Climate is (roughly speaking) the attractor on which the weather chaotically meanders on short (e.g. weekly) timescales. On much longer (1-100+ years) this attractor itself shifts. Weather forecasts want to determine the future state of the system itself as it evolves chaotically, which is impossible in principle after ~14 days because the system is chaotic. Climate forecasts want to track the slow shifts of the attractor. To do this, they run ensembles with slightly different initial conditions and observe the statistics of the ensemble at some future date, which is taken (via an ergodic assumption) to reflect the attractor at that date.
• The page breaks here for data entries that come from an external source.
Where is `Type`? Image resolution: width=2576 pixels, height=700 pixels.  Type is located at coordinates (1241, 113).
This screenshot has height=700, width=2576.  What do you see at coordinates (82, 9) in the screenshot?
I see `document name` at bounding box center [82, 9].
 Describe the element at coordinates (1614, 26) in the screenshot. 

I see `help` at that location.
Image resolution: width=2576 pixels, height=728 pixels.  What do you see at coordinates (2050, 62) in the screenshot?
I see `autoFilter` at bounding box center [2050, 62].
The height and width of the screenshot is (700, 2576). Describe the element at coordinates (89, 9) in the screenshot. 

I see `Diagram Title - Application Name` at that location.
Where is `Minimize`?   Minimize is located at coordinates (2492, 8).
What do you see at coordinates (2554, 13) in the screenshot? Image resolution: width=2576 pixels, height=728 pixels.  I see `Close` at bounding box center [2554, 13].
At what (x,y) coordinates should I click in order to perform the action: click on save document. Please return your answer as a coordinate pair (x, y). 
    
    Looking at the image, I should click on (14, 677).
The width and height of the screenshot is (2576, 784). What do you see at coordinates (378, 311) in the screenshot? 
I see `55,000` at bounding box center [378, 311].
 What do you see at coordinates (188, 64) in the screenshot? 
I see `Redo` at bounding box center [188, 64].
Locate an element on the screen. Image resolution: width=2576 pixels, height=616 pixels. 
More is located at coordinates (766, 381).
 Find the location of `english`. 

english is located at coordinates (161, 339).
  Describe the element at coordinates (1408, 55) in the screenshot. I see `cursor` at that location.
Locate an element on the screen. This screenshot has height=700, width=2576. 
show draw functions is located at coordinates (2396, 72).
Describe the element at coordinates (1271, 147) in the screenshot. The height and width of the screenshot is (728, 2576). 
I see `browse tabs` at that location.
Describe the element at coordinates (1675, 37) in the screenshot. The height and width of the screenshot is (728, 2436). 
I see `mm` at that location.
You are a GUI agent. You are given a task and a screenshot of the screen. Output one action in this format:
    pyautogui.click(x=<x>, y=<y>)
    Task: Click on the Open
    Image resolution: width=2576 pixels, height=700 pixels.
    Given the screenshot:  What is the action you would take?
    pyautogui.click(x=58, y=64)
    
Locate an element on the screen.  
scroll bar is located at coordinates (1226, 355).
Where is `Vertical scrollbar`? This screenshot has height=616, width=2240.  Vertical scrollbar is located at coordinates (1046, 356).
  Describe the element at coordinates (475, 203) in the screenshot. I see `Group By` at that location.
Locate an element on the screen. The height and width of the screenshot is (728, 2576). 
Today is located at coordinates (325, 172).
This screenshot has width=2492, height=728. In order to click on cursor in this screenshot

None of the ensemble members are useful as "weather predictions" for 2050 or whatever, but their overall statistics are (it is argued) reliable predictions about the attractor on which the weather will be constrained to move in 2050 (i.e. "the climate in 2050").
It's analogous to the way we can precisely characterize the attractor in the Lorenz system, even if we can't predict the future of any given trajectory in that system because it's chaotic. (For a more precise analogy, imagine a version of the Lorenz system in which the attractor slowly changes over long time scales)
A simple way to explain the difference is that you have no idea what the weather will be in any particular place on June 19, 2016, but you can be pretty sure that in the Northern Hemisphere it will be summer in June 2016. This has nothing to do with differences in numerical model properties (you aren't running a numerical model in your head), it's just a consequence of the fact that climate and weather are two different things.
Apologies if you know all this. It just wasn't clear to me if you did from your comment, and I thought I might spell it out since it might be valuable to someone reading the thread.